Мне кажется, что, рассматривая различные увлечения Герцена, критики придают им слишком серьезное значение и потому подробно останавливаются на обстоятельствах, которые приводили его то к мистицизму, то к метафизике, то к радикализму. Разумеется, ссылка, частные свидания с Дубельтом и пр. – все это сыграло свою роль и не упомянуть об этом нельзя, но все же я иначе понимаю смысл биографии Герцена. Мне лично представляется особенно важным проследить, как Герцен, увлекаясь то тем, то другим, все же никогда не забывал самого себя, как его темперамент постоянно одерживал победы над различными настроениями, как струя положительного мышления не иссякала в нем и проявилась наконец в резкой, определенной форме. Наши деды делали крупную ошибку, не придавая никакого значения обстоятельствам и объясняя все «изнутри человека»; мы, по-видимому, склонны впадать в другую крайность и переоценивать влияние обстоятельств. Внутренний человек, то есть совокупность данных, получаемых человеком по наследству, значит удивительно много. На долю Герцена выпало редкое счастье никогда не изменять этому внутреннему человеку, а лишь «отходить» от него то в ту, то в другую сторону, но никогда – слишком далеко. Мы, интеллигентные люди, сильно подвержены иллюзии. Прежде чем найти свою дорогу, мы долгие годы бродим там и сям, наряжаемся в разные неподходящие одежды, беремся не за свои дела. Случается, что человек, умирая, задает себе вопрос: зачем он жил? Этот вопрос может быть мучительным лишь в том случае, если в течение жизни человек не сумел определить самого себя и свое призвание. В противном случае он почти невозможен. Герцен определился еще ребенком. Сила и искренность его темперамента поразительны, и эта сила, эта искренность – лучшее наследство, полученное им от отца. С этой точки зрения любопытно проследить его литературные работы.

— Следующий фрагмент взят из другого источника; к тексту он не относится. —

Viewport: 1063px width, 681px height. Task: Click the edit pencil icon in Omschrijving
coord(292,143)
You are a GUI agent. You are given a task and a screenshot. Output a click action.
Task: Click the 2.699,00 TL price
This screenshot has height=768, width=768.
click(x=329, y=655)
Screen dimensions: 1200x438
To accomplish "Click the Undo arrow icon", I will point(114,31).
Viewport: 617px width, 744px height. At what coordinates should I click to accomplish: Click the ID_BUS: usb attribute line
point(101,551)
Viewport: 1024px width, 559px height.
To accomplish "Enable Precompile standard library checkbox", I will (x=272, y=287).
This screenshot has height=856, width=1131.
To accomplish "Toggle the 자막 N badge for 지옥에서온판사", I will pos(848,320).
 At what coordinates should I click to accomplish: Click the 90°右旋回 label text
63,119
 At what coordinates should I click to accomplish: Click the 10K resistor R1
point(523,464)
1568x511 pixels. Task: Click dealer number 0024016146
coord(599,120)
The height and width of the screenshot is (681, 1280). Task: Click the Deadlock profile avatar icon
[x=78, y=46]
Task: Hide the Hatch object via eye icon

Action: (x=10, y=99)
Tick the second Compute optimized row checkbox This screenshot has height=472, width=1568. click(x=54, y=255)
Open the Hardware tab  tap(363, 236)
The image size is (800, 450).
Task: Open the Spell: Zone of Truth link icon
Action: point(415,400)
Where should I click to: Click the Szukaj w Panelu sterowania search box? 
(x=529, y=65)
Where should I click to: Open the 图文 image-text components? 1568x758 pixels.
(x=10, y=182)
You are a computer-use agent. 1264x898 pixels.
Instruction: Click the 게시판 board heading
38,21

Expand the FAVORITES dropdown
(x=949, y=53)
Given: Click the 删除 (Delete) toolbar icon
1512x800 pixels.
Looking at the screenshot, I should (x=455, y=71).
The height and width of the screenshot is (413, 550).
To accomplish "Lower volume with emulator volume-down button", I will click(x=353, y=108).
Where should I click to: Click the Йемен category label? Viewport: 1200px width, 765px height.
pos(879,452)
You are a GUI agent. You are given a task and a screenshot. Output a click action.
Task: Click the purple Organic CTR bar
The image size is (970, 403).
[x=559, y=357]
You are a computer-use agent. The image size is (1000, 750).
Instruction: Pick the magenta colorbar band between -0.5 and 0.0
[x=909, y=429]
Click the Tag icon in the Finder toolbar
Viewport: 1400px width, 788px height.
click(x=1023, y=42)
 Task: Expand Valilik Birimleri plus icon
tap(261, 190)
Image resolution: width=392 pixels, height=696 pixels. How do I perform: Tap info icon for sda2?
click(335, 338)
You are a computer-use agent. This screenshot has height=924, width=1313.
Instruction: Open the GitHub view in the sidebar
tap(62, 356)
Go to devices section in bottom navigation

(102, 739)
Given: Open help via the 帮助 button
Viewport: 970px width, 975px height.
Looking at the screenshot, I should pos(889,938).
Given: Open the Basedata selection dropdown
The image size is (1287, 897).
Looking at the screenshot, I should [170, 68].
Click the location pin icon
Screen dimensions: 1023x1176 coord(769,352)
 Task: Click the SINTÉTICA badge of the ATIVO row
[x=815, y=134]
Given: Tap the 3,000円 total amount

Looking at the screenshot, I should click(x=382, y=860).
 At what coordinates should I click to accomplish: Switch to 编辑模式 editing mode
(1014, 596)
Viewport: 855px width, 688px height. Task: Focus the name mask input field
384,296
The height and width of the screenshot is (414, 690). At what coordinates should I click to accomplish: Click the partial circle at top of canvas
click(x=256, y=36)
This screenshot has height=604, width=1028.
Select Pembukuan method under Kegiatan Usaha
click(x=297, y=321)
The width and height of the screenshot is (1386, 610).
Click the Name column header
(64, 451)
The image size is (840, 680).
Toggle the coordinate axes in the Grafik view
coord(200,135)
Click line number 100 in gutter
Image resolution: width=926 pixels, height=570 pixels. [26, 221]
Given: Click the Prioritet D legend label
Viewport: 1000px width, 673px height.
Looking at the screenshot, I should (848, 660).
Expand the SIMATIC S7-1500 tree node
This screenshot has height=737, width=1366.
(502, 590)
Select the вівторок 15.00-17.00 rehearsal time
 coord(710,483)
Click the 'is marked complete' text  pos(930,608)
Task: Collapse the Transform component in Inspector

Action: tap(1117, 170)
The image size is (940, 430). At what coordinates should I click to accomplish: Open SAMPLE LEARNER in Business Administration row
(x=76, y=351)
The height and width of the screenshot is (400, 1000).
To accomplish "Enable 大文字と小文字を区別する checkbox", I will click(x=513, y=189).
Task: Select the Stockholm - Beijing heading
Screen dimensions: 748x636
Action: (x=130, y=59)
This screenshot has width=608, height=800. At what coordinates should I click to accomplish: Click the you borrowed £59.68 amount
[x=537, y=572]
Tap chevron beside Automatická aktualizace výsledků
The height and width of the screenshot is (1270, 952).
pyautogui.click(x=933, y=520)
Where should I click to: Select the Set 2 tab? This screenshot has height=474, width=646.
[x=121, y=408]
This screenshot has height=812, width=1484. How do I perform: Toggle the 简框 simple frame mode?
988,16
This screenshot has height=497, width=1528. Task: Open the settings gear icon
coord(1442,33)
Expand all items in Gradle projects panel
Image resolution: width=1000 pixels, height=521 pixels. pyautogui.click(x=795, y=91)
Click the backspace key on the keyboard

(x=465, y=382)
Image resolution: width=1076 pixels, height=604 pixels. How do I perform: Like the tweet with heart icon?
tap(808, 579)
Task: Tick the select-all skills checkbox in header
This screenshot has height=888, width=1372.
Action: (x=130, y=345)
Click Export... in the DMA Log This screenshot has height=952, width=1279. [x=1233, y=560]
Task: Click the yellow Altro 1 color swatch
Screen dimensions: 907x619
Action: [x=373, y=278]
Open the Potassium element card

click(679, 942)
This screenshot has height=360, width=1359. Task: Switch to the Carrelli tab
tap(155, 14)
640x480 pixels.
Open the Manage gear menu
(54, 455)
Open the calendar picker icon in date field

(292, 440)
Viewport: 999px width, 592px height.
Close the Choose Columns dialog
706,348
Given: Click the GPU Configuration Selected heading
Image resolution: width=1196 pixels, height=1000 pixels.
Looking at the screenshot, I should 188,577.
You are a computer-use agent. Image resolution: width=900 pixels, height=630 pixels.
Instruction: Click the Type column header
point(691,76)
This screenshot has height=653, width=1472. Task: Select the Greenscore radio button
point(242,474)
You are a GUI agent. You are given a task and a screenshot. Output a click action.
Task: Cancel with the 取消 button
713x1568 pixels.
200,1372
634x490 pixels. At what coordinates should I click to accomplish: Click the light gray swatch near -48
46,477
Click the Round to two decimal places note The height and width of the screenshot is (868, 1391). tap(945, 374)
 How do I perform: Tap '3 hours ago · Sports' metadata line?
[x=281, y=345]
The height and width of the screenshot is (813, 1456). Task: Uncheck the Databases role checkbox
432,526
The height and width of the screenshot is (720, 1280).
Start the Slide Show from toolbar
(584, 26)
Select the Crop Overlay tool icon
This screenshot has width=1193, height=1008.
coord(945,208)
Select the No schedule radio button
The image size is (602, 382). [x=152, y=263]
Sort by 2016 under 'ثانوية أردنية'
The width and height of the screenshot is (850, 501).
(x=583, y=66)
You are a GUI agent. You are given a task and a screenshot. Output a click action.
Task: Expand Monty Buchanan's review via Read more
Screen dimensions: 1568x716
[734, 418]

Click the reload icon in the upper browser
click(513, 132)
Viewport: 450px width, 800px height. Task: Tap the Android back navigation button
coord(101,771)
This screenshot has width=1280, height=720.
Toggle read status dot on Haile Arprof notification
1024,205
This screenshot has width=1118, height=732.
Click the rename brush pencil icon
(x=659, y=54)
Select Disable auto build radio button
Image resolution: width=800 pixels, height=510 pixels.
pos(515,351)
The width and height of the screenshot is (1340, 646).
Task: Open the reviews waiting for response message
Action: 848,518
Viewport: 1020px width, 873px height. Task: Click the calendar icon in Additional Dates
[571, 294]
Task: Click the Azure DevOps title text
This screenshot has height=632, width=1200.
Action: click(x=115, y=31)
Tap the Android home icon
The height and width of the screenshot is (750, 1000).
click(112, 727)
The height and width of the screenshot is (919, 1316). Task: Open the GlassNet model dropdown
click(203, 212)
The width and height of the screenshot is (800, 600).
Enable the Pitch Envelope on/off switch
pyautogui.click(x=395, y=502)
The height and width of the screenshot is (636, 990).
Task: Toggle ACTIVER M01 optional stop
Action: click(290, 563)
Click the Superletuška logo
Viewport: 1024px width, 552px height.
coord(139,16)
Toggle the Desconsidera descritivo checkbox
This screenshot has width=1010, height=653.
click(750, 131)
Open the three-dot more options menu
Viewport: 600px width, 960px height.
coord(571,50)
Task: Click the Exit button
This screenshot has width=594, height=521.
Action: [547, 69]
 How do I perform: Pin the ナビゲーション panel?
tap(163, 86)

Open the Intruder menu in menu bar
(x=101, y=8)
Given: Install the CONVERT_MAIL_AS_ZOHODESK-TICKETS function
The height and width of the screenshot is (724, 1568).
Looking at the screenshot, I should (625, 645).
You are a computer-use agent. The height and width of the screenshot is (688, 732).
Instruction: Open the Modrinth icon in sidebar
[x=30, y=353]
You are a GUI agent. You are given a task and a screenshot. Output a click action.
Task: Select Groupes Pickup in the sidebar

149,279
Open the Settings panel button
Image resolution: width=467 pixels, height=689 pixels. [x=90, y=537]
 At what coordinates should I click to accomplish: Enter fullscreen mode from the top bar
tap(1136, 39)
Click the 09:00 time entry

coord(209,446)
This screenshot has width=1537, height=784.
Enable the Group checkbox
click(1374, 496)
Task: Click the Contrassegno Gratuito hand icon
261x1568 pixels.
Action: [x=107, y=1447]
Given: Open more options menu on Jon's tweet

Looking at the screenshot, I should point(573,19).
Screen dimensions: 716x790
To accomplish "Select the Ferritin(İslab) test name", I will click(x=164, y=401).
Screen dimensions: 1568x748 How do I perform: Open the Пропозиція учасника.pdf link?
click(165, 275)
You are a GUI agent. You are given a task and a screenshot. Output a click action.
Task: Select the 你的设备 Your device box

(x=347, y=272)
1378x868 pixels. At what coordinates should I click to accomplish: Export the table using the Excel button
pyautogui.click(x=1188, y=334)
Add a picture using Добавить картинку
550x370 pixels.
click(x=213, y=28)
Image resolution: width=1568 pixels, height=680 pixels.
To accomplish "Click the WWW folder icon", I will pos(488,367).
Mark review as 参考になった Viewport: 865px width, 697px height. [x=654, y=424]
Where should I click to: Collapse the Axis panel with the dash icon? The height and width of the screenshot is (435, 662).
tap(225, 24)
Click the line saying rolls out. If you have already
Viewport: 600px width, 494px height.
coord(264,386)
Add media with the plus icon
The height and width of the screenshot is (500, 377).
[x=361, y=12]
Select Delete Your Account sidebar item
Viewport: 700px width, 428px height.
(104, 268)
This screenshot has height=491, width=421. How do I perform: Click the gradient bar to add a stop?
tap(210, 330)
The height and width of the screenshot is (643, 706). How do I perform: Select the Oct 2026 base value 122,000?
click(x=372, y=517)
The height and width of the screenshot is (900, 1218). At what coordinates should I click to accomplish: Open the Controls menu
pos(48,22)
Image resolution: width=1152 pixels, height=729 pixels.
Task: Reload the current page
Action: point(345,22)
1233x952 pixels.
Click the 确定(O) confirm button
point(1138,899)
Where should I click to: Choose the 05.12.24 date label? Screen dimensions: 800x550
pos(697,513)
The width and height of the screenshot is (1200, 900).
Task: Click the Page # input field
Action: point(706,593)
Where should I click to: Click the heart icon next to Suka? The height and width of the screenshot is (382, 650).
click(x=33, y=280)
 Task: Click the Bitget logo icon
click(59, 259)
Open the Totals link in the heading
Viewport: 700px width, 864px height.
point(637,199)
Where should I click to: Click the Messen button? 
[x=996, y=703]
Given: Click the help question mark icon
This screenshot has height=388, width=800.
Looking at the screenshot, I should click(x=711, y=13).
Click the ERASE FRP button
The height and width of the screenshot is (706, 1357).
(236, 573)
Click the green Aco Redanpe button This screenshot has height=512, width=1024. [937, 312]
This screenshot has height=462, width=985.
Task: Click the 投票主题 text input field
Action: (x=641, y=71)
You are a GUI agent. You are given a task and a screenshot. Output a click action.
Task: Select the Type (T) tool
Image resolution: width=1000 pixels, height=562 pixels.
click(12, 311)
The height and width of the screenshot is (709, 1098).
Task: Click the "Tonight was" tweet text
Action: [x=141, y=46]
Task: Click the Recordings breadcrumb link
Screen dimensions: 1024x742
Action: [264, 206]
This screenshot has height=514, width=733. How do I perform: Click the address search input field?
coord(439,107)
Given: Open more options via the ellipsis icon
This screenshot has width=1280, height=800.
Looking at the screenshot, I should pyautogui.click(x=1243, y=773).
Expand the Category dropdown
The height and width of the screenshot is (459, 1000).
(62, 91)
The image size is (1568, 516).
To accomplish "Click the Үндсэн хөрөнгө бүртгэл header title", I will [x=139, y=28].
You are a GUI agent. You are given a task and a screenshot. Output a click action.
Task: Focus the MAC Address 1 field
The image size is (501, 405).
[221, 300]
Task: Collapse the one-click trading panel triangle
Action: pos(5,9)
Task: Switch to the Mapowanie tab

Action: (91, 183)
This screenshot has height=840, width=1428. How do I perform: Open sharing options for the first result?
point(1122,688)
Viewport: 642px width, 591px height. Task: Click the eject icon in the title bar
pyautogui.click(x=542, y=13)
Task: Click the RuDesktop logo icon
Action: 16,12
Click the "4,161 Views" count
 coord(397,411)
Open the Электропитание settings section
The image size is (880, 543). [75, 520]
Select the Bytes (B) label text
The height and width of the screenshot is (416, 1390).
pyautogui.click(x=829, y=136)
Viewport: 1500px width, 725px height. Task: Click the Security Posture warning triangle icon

Когда он начал печататься, мы не знаем; первую же статью, под его обычным псевдонимом «Искандер», мы находим в № 33 «Телескопа» за 1836 год, когда Герцен был уже в Вятке и, следовательно, «в мистической фазе своего миросозерцания». Статья была посвящена Гофману – одному из последних могикан немецкого романтизма. По-видимому, здесь Герцен вполне заплатил дань своему времени, явившись таким же поклонником Гофмана, какими были все юноши тридцатых годов.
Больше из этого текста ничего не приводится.